Presentation Skills Training

A skills programme by Tremendis Learning

Listener Analysis

Listener Analysis

Listener Analysis

As you prepare a talk, conduct a listener analysis - analyze the people who are going to receive your talk. This is similar to what you'd do before starting to write a memo or report. This information will help you determine what to say.

Ask yourself the following questions:

What do my listeners want to know?
If you don't provide information that interests them, you'll put them to sleep. Find out what they care about and cover this material in your talk.  The most important step in preparing any presentation is to understand your audience.

How much do they already know?
They may be experts or they may know almost nothing about your topic. You don't want to "talk down" to your listeners. But you also don't want to speak over their heads. Determine what your audience knows and pitch your talk to your audience's level of understanding.

Where do they stand?
Your listeners may be likely to agree with what you're saying, or they may need a lot of convincing. Find out their attitudes; then determine what to say to persuade them of your point of view.

The 3 Ts

One of the best ways of organizing any presentation is also the simplest. It's called the 3 Ts, which are as follows:

  1. Tell the audience what you're going to say at the beginning of the talk.
  2. Tell the audience what you're going to say to them in the body of the talk.
  3. Tell the audience what you told them in the conclusion.

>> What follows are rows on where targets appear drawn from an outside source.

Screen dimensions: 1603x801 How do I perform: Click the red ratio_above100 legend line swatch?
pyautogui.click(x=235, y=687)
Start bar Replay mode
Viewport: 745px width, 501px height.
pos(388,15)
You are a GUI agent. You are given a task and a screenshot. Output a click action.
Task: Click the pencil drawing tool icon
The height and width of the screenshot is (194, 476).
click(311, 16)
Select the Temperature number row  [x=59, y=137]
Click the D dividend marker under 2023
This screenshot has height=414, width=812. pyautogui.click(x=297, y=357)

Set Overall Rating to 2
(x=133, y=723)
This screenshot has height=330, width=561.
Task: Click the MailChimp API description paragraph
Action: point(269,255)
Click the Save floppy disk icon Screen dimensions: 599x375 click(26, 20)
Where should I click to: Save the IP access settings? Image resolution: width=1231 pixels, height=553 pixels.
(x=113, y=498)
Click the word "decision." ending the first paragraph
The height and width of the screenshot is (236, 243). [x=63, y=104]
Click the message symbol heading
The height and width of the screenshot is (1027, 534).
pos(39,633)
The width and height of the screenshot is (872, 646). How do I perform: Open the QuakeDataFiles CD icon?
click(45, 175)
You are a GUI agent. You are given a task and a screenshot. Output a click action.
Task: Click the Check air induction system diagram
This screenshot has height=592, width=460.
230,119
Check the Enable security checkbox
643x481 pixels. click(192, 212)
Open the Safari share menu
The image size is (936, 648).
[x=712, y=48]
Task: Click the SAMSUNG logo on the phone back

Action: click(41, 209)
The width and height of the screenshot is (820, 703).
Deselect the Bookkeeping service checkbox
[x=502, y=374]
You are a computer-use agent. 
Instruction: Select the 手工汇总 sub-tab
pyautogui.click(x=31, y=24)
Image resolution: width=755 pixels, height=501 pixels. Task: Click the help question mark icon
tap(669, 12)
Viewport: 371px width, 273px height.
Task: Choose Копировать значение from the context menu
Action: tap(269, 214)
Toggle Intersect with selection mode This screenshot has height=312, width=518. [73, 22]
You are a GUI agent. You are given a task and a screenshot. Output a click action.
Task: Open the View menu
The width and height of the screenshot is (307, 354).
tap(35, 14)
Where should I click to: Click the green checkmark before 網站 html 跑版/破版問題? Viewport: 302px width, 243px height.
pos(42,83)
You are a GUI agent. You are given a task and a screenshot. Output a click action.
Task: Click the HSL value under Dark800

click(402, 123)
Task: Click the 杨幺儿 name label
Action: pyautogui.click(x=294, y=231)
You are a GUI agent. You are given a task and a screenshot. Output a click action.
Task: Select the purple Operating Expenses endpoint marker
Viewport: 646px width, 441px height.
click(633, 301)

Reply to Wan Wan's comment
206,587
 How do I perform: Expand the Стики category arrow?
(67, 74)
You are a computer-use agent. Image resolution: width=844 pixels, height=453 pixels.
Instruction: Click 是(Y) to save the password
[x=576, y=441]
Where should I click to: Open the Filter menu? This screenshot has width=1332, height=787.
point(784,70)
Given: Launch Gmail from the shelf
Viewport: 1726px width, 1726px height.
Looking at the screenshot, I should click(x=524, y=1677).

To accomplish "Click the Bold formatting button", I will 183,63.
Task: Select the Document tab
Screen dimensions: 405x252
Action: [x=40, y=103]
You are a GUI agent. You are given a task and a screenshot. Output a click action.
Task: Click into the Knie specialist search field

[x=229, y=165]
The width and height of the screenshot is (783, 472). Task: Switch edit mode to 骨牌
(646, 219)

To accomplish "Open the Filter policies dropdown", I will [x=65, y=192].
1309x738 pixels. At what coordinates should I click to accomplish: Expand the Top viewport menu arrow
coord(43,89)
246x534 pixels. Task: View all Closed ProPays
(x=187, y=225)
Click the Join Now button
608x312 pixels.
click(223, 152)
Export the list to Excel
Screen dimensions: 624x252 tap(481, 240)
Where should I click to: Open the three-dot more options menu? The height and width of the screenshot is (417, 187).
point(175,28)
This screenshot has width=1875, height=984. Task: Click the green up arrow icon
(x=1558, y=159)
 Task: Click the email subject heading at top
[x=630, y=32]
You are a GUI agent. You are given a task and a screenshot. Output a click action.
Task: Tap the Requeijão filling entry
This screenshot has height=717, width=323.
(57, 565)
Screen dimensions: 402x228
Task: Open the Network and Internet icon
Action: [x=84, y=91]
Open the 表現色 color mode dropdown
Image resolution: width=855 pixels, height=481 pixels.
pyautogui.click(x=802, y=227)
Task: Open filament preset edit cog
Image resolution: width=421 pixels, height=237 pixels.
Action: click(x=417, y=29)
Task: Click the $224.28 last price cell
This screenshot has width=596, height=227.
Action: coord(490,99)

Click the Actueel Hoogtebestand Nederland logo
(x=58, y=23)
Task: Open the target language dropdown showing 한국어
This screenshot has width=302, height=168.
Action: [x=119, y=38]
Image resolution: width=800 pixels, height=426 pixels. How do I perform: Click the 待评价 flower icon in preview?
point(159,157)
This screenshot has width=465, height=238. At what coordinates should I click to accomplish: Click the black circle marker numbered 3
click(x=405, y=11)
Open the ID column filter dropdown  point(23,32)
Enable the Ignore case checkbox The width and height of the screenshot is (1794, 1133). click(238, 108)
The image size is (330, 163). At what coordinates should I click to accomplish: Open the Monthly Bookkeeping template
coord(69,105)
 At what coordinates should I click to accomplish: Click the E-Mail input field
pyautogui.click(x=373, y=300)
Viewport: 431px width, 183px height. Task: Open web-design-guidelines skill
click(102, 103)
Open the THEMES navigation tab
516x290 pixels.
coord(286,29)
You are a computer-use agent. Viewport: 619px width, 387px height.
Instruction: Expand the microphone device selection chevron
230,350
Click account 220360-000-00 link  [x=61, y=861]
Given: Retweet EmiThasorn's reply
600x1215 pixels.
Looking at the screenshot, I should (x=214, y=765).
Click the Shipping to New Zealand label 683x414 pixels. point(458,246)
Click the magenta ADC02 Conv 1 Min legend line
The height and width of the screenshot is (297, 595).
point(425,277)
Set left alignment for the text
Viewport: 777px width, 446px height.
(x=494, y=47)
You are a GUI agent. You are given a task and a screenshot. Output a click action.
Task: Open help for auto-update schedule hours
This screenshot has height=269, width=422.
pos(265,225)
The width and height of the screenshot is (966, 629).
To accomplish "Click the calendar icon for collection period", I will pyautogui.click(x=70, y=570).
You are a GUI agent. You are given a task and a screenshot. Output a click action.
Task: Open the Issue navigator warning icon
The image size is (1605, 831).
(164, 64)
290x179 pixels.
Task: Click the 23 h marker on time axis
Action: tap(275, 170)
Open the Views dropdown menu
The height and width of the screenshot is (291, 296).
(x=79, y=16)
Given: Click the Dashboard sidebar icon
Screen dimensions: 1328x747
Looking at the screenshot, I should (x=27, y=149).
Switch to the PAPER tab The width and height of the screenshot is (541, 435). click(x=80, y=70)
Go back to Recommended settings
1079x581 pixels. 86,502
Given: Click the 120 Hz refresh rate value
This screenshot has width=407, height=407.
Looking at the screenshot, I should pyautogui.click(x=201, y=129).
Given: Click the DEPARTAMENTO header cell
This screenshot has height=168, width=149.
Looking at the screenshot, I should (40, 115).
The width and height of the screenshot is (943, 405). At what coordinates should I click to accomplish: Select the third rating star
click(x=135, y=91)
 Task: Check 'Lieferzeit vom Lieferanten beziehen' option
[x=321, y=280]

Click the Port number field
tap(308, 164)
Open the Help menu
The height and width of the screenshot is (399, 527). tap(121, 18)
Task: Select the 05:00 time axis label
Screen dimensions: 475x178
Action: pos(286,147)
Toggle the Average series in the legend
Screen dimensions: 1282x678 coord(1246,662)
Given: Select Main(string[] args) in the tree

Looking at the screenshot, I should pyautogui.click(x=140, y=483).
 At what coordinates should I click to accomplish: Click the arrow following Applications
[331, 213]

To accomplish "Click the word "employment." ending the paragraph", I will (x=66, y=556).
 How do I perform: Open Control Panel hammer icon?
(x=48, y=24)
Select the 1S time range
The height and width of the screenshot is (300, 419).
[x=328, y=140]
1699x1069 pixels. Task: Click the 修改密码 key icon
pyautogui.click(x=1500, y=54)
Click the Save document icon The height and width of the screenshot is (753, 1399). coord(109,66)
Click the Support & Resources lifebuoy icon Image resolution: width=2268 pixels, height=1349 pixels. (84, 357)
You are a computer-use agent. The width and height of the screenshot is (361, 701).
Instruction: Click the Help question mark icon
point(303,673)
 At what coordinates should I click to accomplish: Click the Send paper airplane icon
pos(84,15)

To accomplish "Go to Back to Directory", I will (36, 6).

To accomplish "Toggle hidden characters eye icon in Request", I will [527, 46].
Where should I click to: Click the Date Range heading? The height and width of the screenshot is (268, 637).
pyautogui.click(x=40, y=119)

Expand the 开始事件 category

Let's explain this further. Many speakers simply launch into a presentation without ever explaining their purpose for speaking. They expect the audience to figure it out. Frequently, the audience doesn't or won't figure it out, and they quickly lose interest.


The attention span of most adults is about seven minutes.
At the beginning of your presentation, you should explain your purpose for speaking. This tells the audience why you are talking to them. You can almost literally present your summary sentences. "I want to explain how my computer-training course will help me on the job. I'll give you three examples of how I expect to use what I learned." Now your listeners know what to expect. You won't lose their attention. During the body of the talk, mention your summary sentences again as you cover each topic. At the conclusion, you can repeat another version of the summary sentences. "As you can see, the course was extremely helpful. The three examples I've just discussed show you how I intend to use the course." This leaves the purpose of your talk firmly fixed in the minds of your listeners.